こうして近くで見ると、ヴァレンタインさんってとても48歳には見えない。肌も綺麗だし、きめ細かくてスベスベだ。少し嫉妬。ほんと外人さんって眼福だなあ。たまにならこうやって切って貰うのも有りかもしれない。
…そう思っていた時期が私にもありました。
「…良いぞ」
「どうなりました!?」
髪を切り終わって、渡された鏡を覗き込んでみると……
「ガッタガタじゃないですか!!!」
見事にガタガタの前髪が出来上がっておりました。
眉毛が隠れるようにと頼んだのに、眉毛より上だわ、斜めになってるわ、アシンメトリーだわではっきり言って良いところが一つも無い。
やっぱりね!!思った通りだよ!だからヴァレンタインさんに切られるのは嫌だったのに!!端から期待はしてなかったけど、でもこれ酷すぎだろ!?

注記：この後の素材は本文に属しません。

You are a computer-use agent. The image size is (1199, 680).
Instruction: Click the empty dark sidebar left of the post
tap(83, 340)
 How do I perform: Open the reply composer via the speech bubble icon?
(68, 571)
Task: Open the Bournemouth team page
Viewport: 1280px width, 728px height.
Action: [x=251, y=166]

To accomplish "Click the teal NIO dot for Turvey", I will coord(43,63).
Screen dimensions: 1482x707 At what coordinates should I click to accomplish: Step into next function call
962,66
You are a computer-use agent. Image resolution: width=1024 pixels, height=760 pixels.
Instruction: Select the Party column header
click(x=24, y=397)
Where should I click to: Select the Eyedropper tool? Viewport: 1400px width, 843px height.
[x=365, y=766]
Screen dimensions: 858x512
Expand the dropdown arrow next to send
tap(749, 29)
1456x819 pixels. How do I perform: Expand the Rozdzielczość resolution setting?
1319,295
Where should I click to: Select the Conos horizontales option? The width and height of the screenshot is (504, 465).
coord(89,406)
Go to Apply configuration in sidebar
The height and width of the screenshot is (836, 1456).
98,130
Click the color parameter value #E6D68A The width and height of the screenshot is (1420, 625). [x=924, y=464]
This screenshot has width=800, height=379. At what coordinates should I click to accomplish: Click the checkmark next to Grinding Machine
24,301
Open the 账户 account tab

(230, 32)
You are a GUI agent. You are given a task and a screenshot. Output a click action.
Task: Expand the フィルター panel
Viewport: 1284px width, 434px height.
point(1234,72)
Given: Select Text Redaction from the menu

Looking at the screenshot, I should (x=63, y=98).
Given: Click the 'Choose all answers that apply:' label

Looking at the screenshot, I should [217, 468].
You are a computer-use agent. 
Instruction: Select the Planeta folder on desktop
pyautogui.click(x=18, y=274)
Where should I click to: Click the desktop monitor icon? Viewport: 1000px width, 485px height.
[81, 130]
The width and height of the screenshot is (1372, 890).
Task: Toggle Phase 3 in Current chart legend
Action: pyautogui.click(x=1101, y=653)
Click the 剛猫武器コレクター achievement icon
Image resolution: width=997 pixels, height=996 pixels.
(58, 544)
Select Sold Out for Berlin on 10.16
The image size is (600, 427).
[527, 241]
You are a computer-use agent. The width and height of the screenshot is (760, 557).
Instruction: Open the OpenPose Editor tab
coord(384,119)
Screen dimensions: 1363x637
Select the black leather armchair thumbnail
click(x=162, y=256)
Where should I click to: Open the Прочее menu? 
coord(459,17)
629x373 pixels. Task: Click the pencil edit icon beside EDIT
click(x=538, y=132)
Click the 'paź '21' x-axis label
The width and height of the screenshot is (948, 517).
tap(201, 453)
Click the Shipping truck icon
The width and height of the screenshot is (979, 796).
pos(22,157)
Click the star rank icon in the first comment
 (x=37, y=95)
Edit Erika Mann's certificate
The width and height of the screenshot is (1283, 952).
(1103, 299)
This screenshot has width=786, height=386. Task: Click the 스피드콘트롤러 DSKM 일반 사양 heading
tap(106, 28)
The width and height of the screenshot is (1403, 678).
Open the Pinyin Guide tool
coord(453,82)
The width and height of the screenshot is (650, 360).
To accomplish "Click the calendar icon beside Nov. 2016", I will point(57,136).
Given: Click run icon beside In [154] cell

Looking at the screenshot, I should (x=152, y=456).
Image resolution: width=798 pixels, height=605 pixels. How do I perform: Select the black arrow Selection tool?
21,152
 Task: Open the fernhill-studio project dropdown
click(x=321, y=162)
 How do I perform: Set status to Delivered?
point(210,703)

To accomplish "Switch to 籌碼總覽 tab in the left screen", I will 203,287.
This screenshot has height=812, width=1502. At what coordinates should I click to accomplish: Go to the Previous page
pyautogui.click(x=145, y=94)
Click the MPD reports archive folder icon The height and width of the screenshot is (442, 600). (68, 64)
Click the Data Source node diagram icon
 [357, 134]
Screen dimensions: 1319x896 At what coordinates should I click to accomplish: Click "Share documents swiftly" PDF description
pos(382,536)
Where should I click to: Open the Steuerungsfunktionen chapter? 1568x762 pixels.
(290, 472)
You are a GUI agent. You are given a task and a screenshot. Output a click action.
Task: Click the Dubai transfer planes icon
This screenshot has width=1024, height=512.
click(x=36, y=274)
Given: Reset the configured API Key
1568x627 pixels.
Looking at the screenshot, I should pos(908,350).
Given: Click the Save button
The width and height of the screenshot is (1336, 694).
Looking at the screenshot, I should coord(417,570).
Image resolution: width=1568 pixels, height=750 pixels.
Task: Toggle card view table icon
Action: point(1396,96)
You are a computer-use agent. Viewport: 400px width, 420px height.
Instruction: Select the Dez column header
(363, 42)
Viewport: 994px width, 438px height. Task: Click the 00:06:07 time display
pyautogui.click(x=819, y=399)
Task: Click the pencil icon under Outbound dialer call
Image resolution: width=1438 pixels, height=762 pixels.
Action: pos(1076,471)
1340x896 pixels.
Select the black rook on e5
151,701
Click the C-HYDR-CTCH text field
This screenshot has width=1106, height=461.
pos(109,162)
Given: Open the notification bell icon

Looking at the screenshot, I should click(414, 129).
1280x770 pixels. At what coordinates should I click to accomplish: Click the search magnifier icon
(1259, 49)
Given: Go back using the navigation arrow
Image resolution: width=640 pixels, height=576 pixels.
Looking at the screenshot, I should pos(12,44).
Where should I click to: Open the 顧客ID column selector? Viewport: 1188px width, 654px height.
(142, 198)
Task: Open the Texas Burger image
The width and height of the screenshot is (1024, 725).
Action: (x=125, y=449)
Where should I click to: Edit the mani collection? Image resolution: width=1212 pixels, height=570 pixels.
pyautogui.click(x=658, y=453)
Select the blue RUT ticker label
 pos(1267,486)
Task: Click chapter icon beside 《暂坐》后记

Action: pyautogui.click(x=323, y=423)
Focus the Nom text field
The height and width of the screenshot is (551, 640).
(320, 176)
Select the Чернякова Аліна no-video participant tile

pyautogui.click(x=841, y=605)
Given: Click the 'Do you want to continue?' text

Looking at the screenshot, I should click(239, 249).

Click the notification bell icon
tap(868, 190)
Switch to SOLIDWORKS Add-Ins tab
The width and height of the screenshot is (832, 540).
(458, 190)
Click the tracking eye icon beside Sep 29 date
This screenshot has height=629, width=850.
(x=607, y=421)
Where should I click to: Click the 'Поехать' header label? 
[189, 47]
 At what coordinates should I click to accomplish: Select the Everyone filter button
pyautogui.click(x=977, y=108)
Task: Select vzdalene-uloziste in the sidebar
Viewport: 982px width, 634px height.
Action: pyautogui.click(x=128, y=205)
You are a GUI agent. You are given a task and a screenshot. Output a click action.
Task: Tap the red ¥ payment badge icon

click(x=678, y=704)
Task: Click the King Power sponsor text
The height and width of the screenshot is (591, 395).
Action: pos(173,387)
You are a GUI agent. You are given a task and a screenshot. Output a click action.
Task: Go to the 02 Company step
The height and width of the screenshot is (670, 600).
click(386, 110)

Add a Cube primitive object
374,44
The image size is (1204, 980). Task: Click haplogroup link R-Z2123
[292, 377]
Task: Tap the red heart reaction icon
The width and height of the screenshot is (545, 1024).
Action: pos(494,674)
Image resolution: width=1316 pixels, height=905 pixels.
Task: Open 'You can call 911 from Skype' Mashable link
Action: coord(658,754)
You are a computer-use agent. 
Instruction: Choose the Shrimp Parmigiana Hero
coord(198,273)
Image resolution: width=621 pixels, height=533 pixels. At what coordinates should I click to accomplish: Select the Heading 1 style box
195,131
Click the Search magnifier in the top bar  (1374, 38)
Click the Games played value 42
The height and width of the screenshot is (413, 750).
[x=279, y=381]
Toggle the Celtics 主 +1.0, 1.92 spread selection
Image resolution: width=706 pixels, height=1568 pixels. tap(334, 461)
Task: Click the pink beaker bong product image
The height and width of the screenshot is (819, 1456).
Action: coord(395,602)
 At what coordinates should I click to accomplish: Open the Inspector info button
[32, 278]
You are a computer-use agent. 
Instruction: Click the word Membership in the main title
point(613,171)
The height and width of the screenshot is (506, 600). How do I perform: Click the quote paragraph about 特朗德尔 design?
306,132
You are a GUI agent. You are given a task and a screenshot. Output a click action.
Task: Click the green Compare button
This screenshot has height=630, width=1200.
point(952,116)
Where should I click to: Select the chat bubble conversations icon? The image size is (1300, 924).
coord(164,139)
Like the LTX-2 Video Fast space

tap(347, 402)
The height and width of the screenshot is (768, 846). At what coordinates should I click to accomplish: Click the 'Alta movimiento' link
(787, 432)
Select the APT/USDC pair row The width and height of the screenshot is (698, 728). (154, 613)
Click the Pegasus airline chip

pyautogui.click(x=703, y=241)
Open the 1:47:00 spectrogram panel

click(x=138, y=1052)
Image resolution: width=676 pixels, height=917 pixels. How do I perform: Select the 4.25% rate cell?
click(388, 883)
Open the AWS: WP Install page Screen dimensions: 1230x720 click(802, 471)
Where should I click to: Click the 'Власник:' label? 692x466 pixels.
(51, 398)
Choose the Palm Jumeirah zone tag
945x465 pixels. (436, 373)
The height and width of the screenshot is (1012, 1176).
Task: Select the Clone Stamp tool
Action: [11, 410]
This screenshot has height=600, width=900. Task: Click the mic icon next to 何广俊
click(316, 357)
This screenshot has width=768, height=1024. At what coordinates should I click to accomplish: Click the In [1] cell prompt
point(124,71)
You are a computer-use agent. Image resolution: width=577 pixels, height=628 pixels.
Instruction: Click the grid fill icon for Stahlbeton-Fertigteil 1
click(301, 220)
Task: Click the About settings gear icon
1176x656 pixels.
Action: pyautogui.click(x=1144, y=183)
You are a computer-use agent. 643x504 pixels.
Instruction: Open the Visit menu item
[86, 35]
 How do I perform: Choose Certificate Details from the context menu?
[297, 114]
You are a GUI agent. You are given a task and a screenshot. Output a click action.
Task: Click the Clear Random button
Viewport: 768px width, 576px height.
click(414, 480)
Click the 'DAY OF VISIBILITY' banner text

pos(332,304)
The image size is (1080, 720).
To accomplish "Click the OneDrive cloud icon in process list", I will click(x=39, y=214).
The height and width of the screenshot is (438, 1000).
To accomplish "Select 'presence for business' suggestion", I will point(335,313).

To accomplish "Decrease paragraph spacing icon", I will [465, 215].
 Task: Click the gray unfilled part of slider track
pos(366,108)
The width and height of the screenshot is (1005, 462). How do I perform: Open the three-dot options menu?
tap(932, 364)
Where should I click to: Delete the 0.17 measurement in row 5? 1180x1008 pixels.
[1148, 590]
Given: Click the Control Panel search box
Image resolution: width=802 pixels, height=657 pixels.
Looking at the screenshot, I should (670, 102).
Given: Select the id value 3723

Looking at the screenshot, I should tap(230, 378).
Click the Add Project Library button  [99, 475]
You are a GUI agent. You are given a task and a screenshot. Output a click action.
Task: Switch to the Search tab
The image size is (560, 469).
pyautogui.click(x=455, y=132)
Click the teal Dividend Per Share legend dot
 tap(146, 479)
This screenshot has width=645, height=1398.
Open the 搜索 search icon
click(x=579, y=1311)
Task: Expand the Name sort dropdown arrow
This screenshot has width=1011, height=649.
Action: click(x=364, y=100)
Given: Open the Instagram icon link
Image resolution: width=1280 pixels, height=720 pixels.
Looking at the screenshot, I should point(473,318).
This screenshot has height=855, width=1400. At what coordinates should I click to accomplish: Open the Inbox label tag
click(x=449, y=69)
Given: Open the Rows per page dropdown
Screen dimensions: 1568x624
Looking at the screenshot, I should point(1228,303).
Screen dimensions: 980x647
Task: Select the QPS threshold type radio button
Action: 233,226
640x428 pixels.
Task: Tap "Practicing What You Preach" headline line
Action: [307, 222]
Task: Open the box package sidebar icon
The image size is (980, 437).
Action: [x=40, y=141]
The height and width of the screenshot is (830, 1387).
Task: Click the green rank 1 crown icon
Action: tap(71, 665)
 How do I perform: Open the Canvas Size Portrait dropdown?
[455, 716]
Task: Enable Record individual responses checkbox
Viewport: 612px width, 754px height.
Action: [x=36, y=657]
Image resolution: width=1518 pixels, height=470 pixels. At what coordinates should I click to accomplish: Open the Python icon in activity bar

「ちょっ、どうしてくれるんですか!?これじゃあ恥ずかしくて学校へ行けませんよ!」
「…お洒落と言えば何とか…」
「ならねえよ!!」
「ナマエはどんな髪型でも似合うと私は思うが」
「誉めたって機嫌直りませんからね!!」
ああぁ……ほんとどうしよ…。
この数時間後、のそのそと起き出したDIOさんやカーズさんに前髪を指差され爆笑された。
二人の嘲笑に耐えながら(「醜い前髪だなア、ナマエ?」「このDIOの生まれた時代にはそこまで酷い人間は居なかった」)、吉良さんに何とか前髪を整えて貰い、まだ見れるようになった(それでも違和感があるし、かなり短くなった)。
これに懲りた私はもう頼まれても、何されてもヴァレンタインさんにだけは絶対に髪の毛を切らせないようにしようと誓った。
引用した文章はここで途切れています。